Joyful Making in Perilous Times

9/10/2020

 
Where is the joy when you’re living in a time of a global coronavirus pandemic and a local toxic-drug epidemic? What is the use of making when your city is seized by global investment-real estate schemes, when there’s too much stuff in a overheated planet and a hateful, superpower president next door?

These questions ricochet around my brain, only abating when this futile, exhausting expenditure of energy hones in on the rote activity of knotting and needleworking. The hand-wringing falls into rhythm as I grasp at lost, tossed threads that I make whole and into whole new ideas.

Making is a very personal physical reaction to perilous times and unstable circumstances but working with found fibre is also an intrinsically social action that weaves in disparate economic circumstances, language, race, age and abilities. Braiding, stitching, knotting, needleworking create resilient connective tissue between one body and another.
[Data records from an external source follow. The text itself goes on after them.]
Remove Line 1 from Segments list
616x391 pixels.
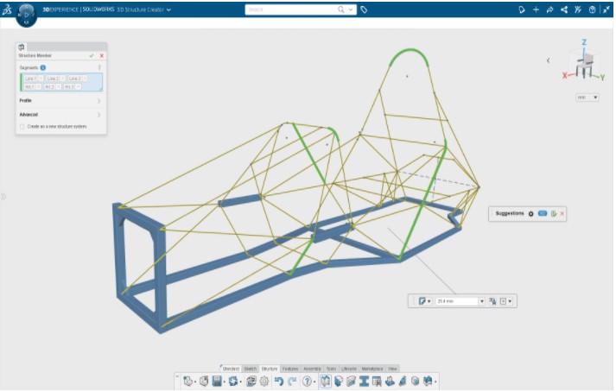[x=41, y=79]
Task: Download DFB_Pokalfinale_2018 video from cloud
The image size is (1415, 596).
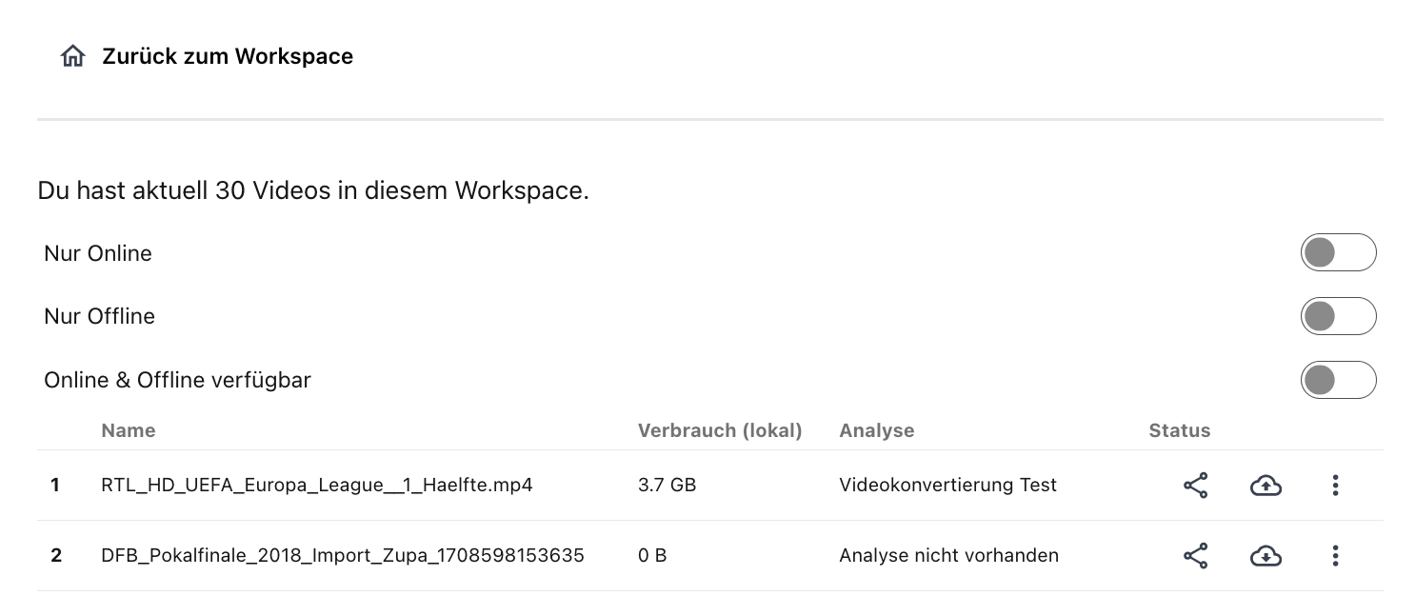Action: click(1265, 556)
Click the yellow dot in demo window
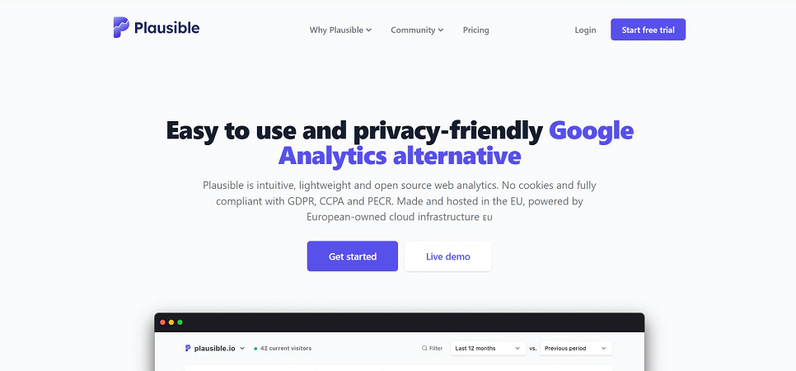The height and width of the screenshot is (371, 796). pyautogui.click(x=171, y=322)
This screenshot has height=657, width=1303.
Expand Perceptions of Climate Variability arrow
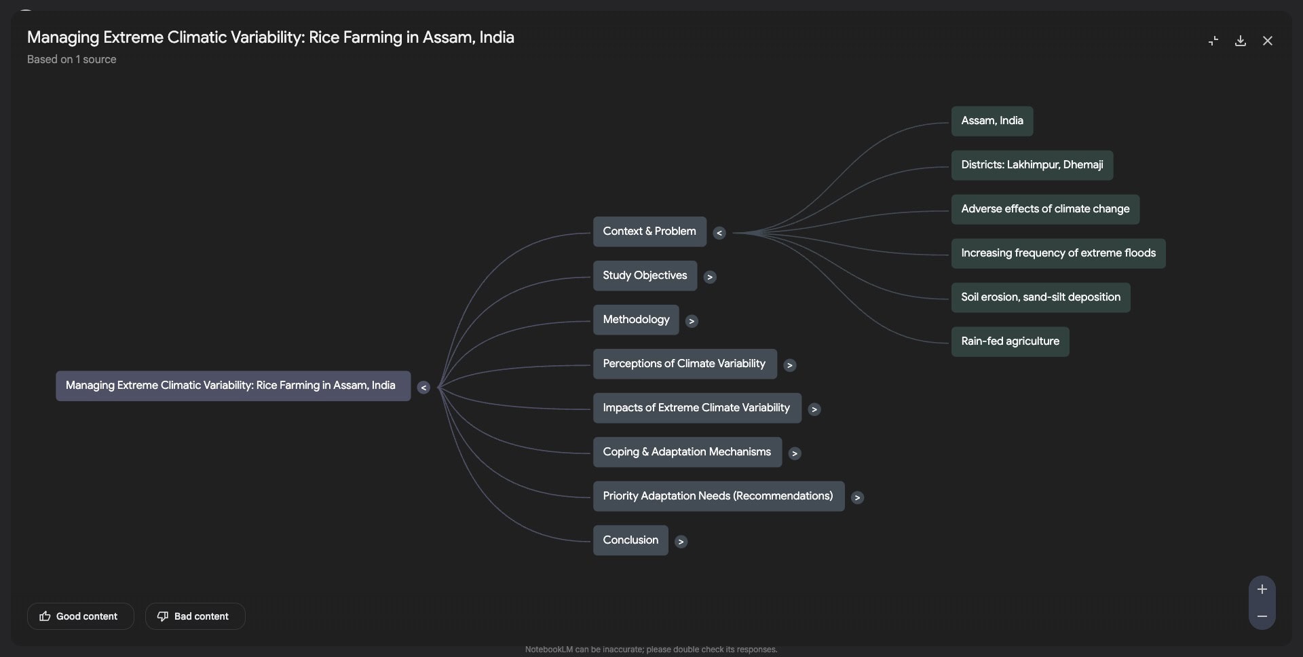789,365
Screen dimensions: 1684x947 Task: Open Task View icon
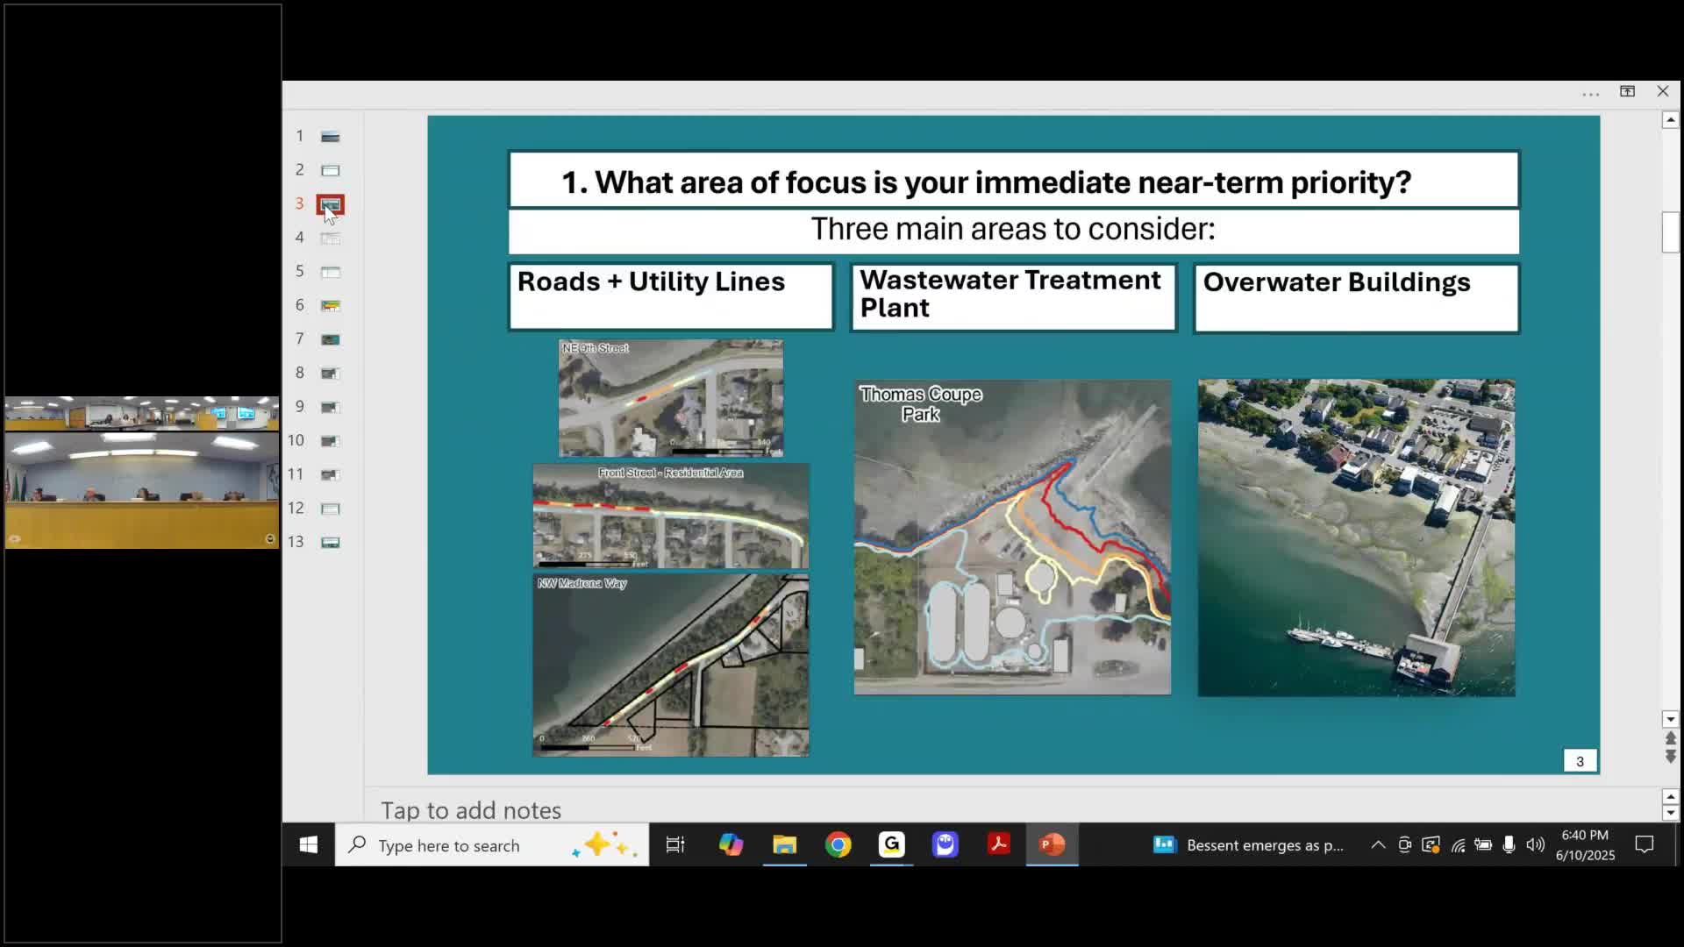[675, 844]
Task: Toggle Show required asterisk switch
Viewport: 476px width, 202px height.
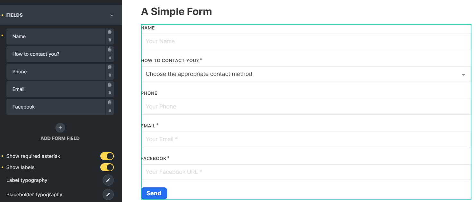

Strands thicken into solid links between the ancient and the modern, utility and self-expression, the digital and the physical, the personal and the political.

By exploring the inherent qualities of abject manufactured material, the body binds with other bodies and other places, some known, some not. It is work, but outside the tumultuous dominant economic system. It is an experience of the history of production and distribution through the material at hand.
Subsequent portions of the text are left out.